▶ [Tarefas do exercício]
**A)** No relato sobre os treinos em Pequim, para que horas foi marcado o treino da tarde?
**B)** Transcreva o trecho do relato sobre os treinos em Pequim entre "Estavam presente o" e "repousar um pouco.", inclusive.

▶ [Texto de origem]
:::::

Estavam presente o presidente do Comitê Paraolímpico, do Comitê Olímpico e vários meios de comunicação do Brasil. Continuei na zona internacional esperando dar onze e meia, para almoçar cedo.

Hoje o treino da tarde foi marcado para as duas horas, e precisava de tempo para a digestão. Fiquei pela internet, pesquisando sobre meu próximo desfio que prefiro não revelar ainda. Almocei, fui pro quarto repousar um pouco.

Saímos para o treino no Cubo, na piscina principal onde realizei um bom treino, com série de velocidade no começo, acabando com uma série de ritmo. Clodoaldo continuou no Cubo para sua última reclassificação aqui em Pequim, devido ao protesto que ocorreu ontem, após ser considerado S5 pela banca que o examinou.

Hoje com uma nova banca para lhe avaliar, foi mantido na classe S5, o que acabou por deixar, eu e os amigos de seleção triste, pois Clodo é um ser humano de tirar o chapéu, um amigo que admiro mais a cada dia. Agora acabou de vez a chance de eu participar do revezamento 4x100m livre na formação oficial, a que nada a final. Devo entrar só na eliminatória, para substituir um dos componentes se isso ocorrer, e se o revezamento for medalhista, ganho a medalha também. No reveza 4x100m medley, continuo na formação oficial.

Voltamos pra vila e fiquei no quarto até a hora do jantar. Estou procurando circular menos, concentrar, focar e descansar mais, está cada dia mais perto, agora só faltam quatro dias. Jantei e vim pra internet, escrever, entreter e ler notícias daí. Hoje quero dormir as dez, então até amanhã. Dia em que a chama se acende.

04/09 - Beijing

Que dia bom!!!! Acordei as nove e meia da manhã, o treino foi as onze horas. Da cama fui direto a balança, que fica na academia da vila, que bela surpresa, estava no peso desejado.

:::::

▶ [Trecho dos dados]
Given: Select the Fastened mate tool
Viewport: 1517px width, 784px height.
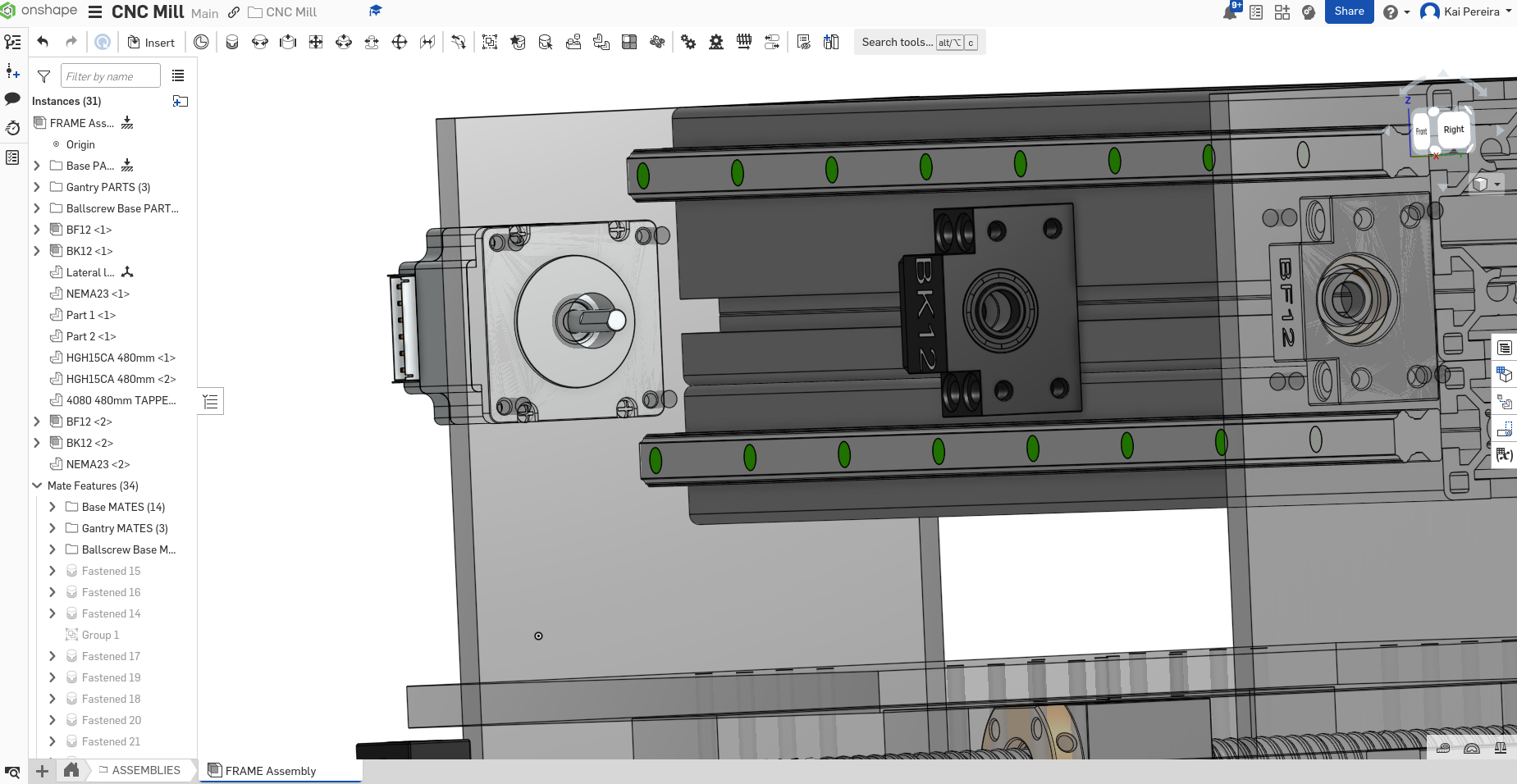Looking at the screenshot, I should [232, 42].
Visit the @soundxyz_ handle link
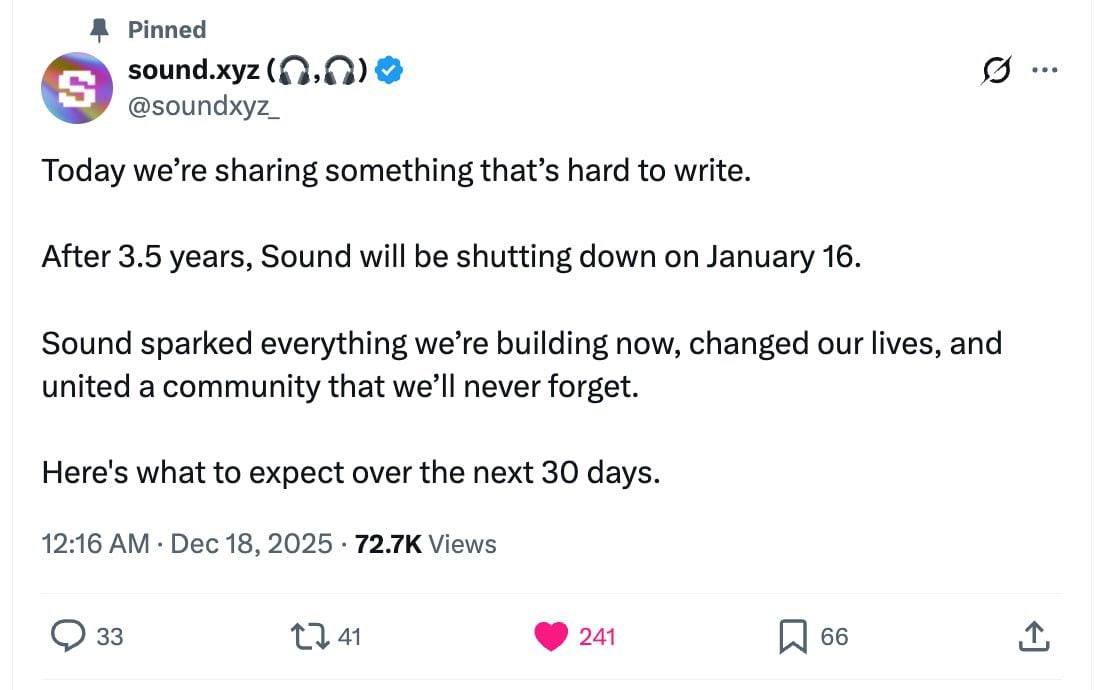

:::::

▶ [Respostas dos exercícios]
**A)** Para as duas horas.

**B)**
Estavam presente o presidente do Comitê Paraolímpico, do Comitê Olímpico e vários meios de comunicação do Brasil. Continuei na zona internacional esperando dar onze e meia, para almoçar cedo.

Hoje o treino da tarde foi marcado para as duas horas, e precisava de tempo para a digestão. Fiquei pela internet, pesquisando sobre meu próximo desfio que prefiro não revelar ainda. Almocei, fui pro quarto repousar um pouco.